_Your goal_
Update the records from the line with "Task: Click the tracking" through the end of the records by changing "shield icon" to "padlock icon" and leaving everything else as it is. Give back only those lines, without the pictures.

_Given data_
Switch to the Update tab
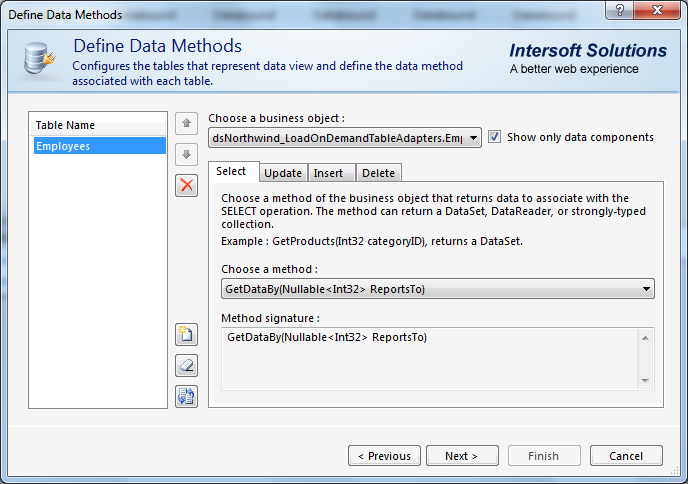[283, 173]
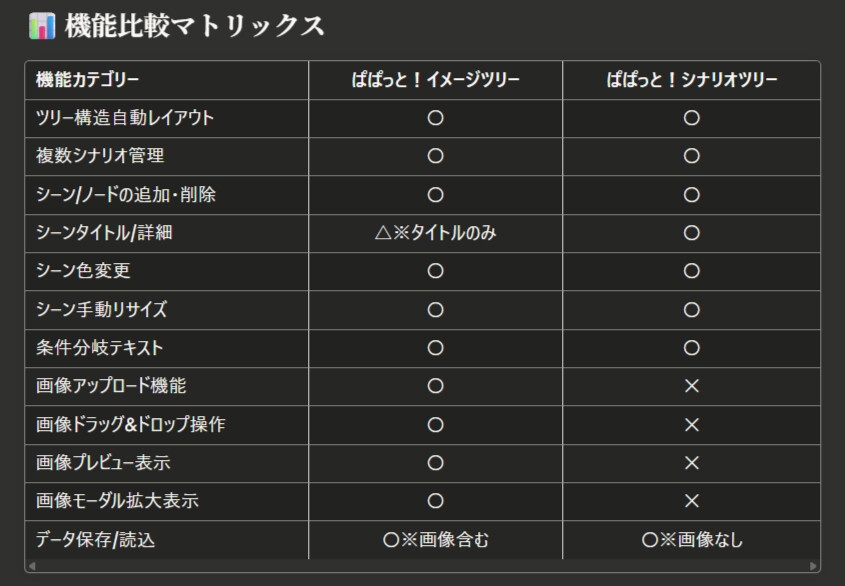This screenshot has height=586, width=845.
Task: Click the cross mark in 画像プレビュー表示 row
Action: 691,463
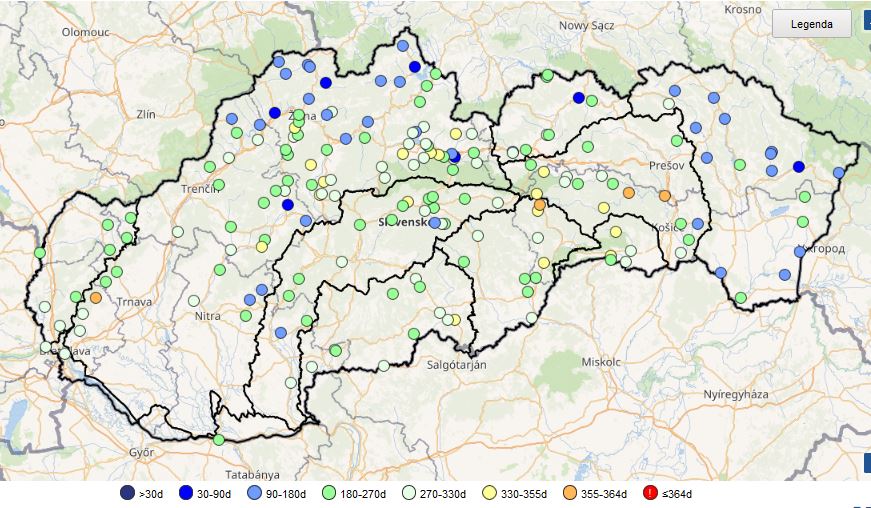The image size is (871, 508).
Task: Click the dark navy >30d legend swatch
Action: coord(127,492)
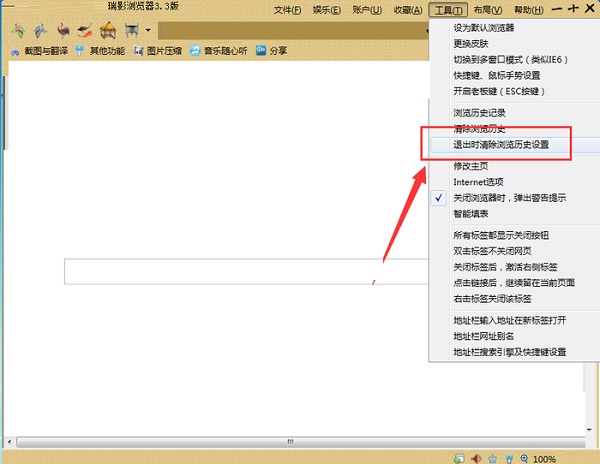Click the green bird icon in toolbar
Screen dimensions: 600x464
(17, 31)
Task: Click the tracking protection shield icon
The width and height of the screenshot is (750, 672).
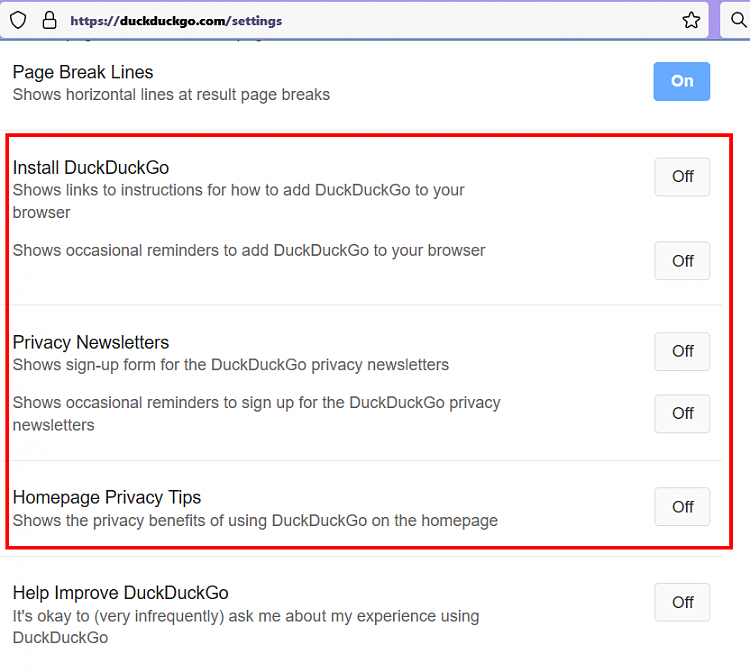Action: [x=19, y=20]
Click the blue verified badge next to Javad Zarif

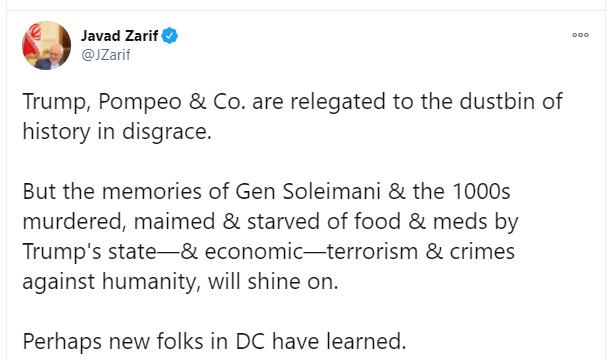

_Exercise response_
Task: Click the tracking protection padlock icon
The width and height of the screenshot is (750, 672).
Action: [x=19, y=20]
Click the blue verified badge next to Javad Zarif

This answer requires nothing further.